Reading passage:
# 721 a niche product?



## Guest (Aug 8, 2002)

Does E* expect the 721 to become a popular product or is it more of a niche product for the high end people with the 508 being their main focus? With a price tag of $549 and very limited availability (E* doesn’t even have this receiver listed on their web site) I can't see how very many of these units will ever be sold. D* announced yesterday that their new "series 2" box which will include some custom version of TiVo will be $199 for existing subscribers. If E* truly want to get the 721 out there they are going to have to drop the price big time!


----------



## Jacob S (Apr 14, 2002)

I think it is a nich product myself, just like the HD receivers are.


----------



## DarrellP (Apr 24, 2002)

The new Tivo box only has a 40 GB hard drive, so it is equivelant to the 501. Plus you have to sub to Total Choice to not pay the Tivo fee otherwise it is $5/month.


----------



## Jacob S (Apr 14, 2002)

Does it have 35 hours in the best playback mode or the worst playback mode? If the worst playback mode then that is a big advantage of the Dish receiver, that it would have better picture quality playback with the amount of hours it has.


----------



## Guest (Aug 10, 2002)

DirectTivos don't have (I don't think) MPEG2 encoders since they have the sat feed already compressed (like DP, UTV, and DishPVRs) so there is not quaility setting.

And, just like other Sat based PVRs it cannot record OTA.


----------

(Raw records)
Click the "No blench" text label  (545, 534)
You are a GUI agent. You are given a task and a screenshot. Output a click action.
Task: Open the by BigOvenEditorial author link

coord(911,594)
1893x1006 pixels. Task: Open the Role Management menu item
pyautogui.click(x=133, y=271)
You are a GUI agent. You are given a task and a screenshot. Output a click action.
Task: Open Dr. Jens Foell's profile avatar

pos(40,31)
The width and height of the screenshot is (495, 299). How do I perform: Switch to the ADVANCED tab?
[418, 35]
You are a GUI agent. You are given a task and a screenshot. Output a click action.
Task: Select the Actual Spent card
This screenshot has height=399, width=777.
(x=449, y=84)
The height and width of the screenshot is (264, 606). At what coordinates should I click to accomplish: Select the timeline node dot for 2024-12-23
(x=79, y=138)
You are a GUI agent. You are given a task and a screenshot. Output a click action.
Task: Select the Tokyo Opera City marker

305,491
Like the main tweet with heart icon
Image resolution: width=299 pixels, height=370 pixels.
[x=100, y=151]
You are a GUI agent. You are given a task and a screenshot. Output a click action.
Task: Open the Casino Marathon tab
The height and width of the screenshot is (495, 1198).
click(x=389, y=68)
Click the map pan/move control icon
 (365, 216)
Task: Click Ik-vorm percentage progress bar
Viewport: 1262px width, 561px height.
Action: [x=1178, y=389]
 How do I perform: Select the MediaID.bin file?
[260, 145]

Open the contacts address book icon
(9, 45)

Problems and tasks:
A - Output the part of the forum thread about the 721 receiver word for word, starting at "## DarrellP (Apr" and ending at "hours it has.".
B - Return the lines of the records exactly, starting at the line that contains "The height and width of the screenshot is (264, 606)." and ending at the last line of the records.
The forum thread and the records have no connection to each other.

Solutions to the problems:
A -
## DarrellP (Apr 24, 2002)

The new Tivo box only has a 40 GB hard drive, so it is equivelant to the 501. Plus you have to sub to Total Choice to not pay the Tivo fee otherwise it is $5/month.


----------



## Jacob S (Apr 14, 2002)

Does it have 35 hours in the best playback mode or the worst playback mode? If the worst playback mode then that is a big advantage of the Dish receiver, that it would have better picture quality playback with the amount of hours it has.

B -
The height and width of the screenshot is (264, 606). At what coordinates should I click to accomplish: Select the timeline node dot for 2024-12-23
(x=79, y=138)
You are a GUI agent. You are given a task and a screenshot. Output a click action.
Task: Select the Tokyo Opera City marker

305,491
Like the main tweet with heart icon
Image resolution: width=299 pixels, height=370 pixels.
[x=100, y=151]
You are a GUI agent. You are given a task and a screenshot. Output a click action.
Task: Open the Casino Marathon tab
The height and width of the screenshot is (495, 1198).
click(x=389, y=68)
Click the map pan/move control icon
 (365, 216)
Task: Click Ik-vorm percentage progress bar
Viewport: 1262px width, 561px height.
Action: [x=1178, y=389]
 How do I perform: Select the MediaID.bin file?
[260, 145]

Open the contacts address book icon
(9, 45)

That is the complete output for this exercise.